私たちは上智大学グリーフケア研究所の修了生が立ち上げたグループです。
グリーフ(悲嘆)ケアについて学んできたことを、自分たちの知識としてだけにとどめるのではなく、今現在何らかの悲嘆を抱えていらっしゃる方に届けられないだろうかという思いで集まりました。
人は相手と全く同じ立場に立つことはできませんが、私たちは、あなたの抱える「かなしみ」は、あなたにとってはとても悲しいことなのだということを、その場では一緒に共有できればと思っています。
「かなしみを出せる場所」
かなしみぽすとという名前は、そんな場でありたいという思いから名付けました。
自分たちにできるグリーフケアってどんなことなんだろうと模索しながら、「ここには悲しみを持ったまま来てもいい」と思っていただける場づくりを目指しています。
人が人の中で生きている社会で、親しい大切な人を失うことは、避けることができません。また死別以外にも人は様々な喪失を体験します。今、この瞬間も、その悲しみを抱えつつ生きている人が大勢います。

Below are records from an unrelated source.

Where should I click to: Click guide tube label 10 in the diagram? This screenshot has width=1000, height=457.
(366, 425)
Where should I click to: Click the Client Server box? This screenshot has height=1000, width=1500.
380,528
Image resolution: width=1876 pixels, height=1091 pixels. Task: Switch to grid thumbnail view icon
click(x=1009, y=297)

悲嘆者へのケアの大切さについては、昨今の大きな人災や天災を期に多くの人がその必要性を認めるようになり、グリーフケアという言葉も新聞などでも目にするようになってきました。
しかし、人間として避けられない悲しみが、ケアされなければならないものと認識されてしまうことには注意も必要です。つまり、悲しみを持っている状態が健全な状態ではなく、不自然であったり不幸だということになってしまうと、悲しいという感情は持ってはいけないものになってしまうからです。

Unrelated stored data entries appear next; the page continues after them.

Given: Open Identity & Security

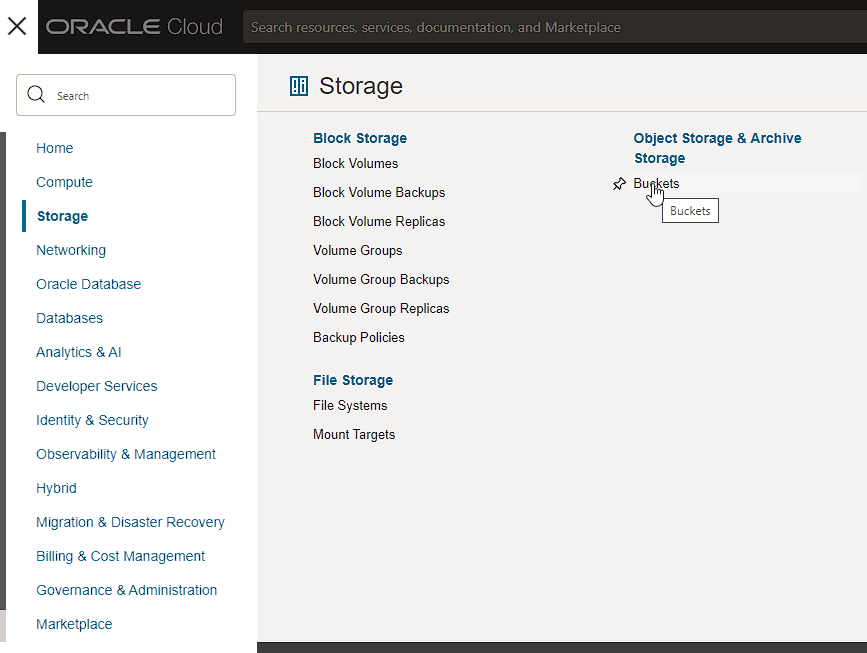Looking at the screenshot, I should 92,420.
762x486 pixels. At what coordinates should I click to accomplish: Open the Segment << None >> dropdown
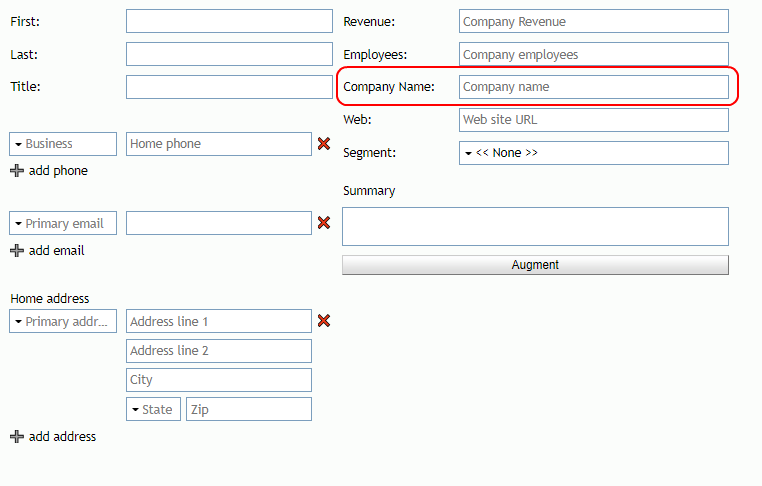click(594, 153)
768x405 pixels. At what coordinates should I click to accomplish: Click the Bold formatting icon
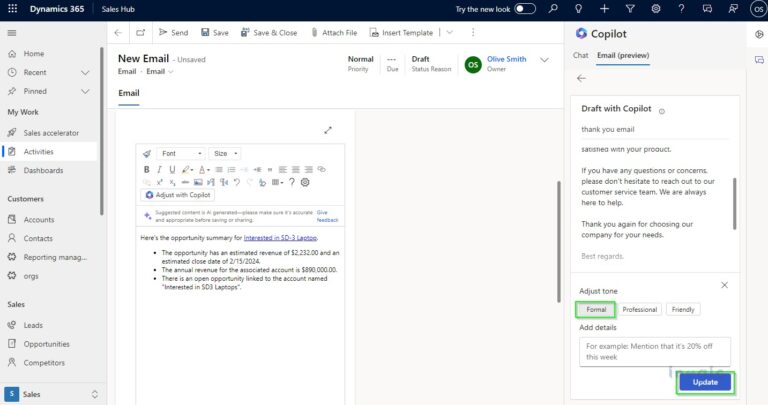(146, 170)
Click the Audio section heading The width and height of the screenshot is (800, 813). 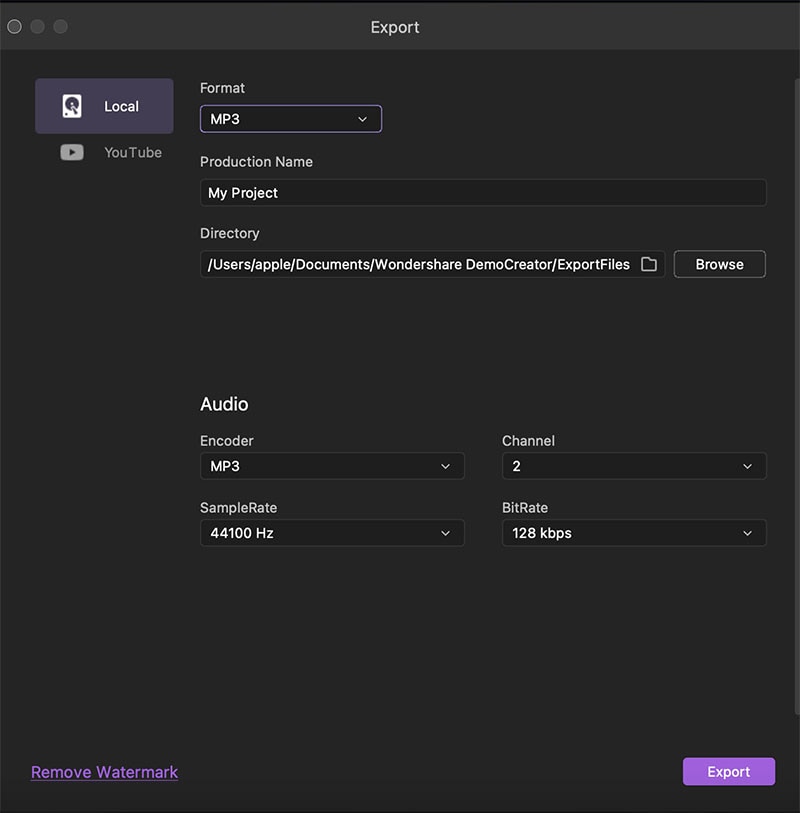tap(224, 404)
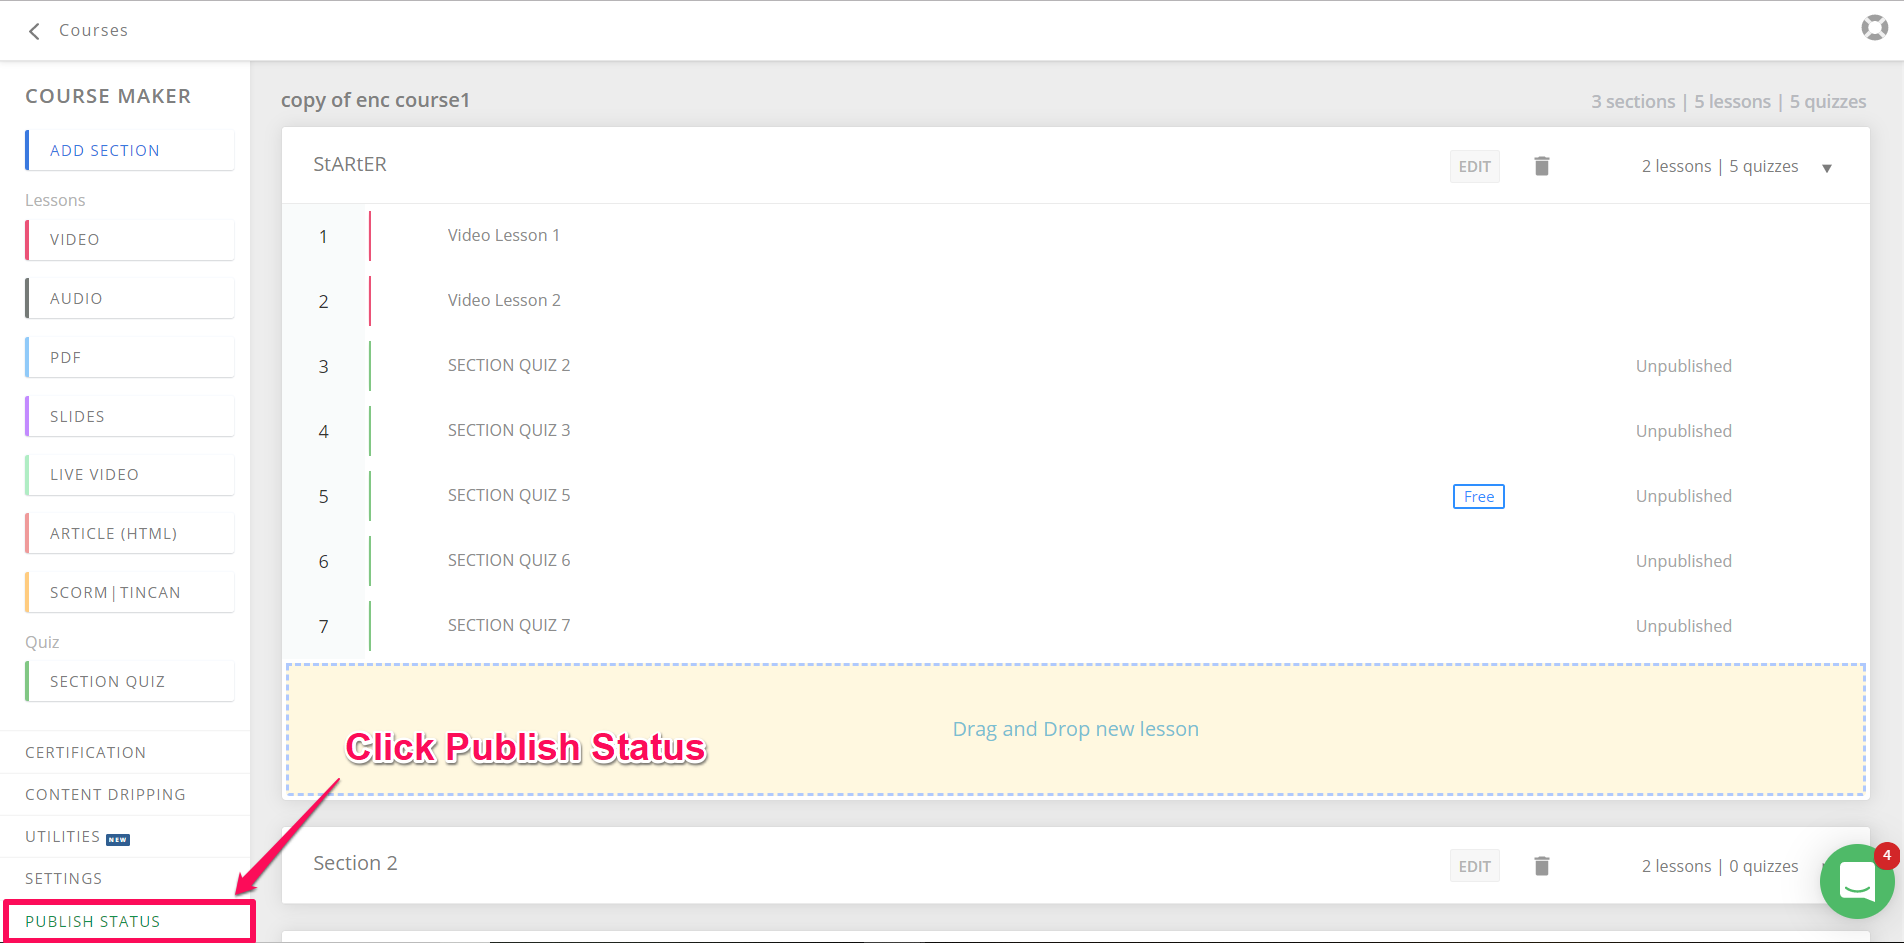Click the back arrow next to Courses
1904x943 pixels.
[x=35, y=31]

本来、悲嘆とは様々なことを通して持つ経験のうちのひとつです。それを取り除かねばならないものだとすることは、人が経験を通して感情を持つという大切な機会を奪うことにもなりかねません。
だからといって、ケアが不要だということではありません。悲しみを抱えている人をそっとしておくことと放っておくことは全く別のことです。誰もが人生のどこかの時点で悲嘆者になるのですから、悲嘆者に無関心な社会は全ての人に冷たい社会です。

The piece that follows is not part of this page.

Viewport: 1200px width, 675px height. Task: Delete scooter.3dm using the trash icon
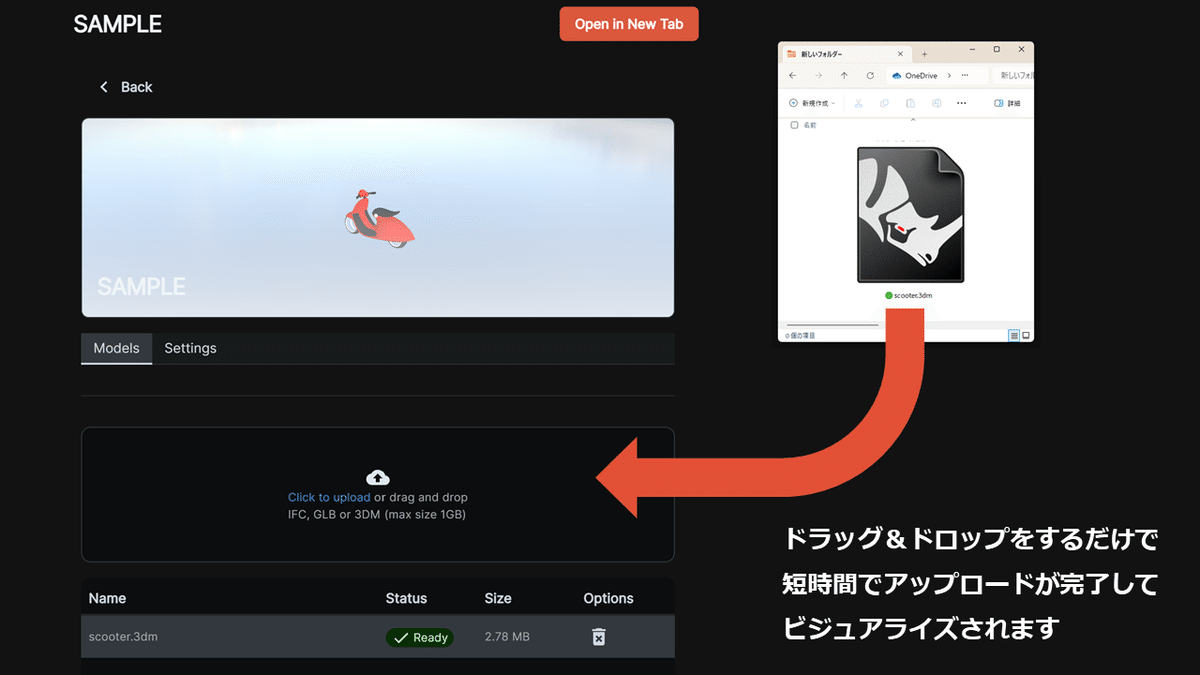tap(598, 636)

悲しみを持たない人はいません。それぞれがその人なりの悲しみを抱えて生きています。そして悲しみは出してはいけないものではありません。ただ、現代社会では、その悲しみを出す場所や相手がなく、一人で苦しみやすい構造になってしまっています。それは、個人の問題ではなく社会全体の問題です。
まずは安心して気持ちを出せる場所で、悲しい気持ちを思う存分出してもそのまま受け入れられ、癒された経験を持つ人が増えること。そして自分以外の人の悲しみに寄り添うことができる人が増えること。それが優しい社会へと繋がると、願い信じて活動しています。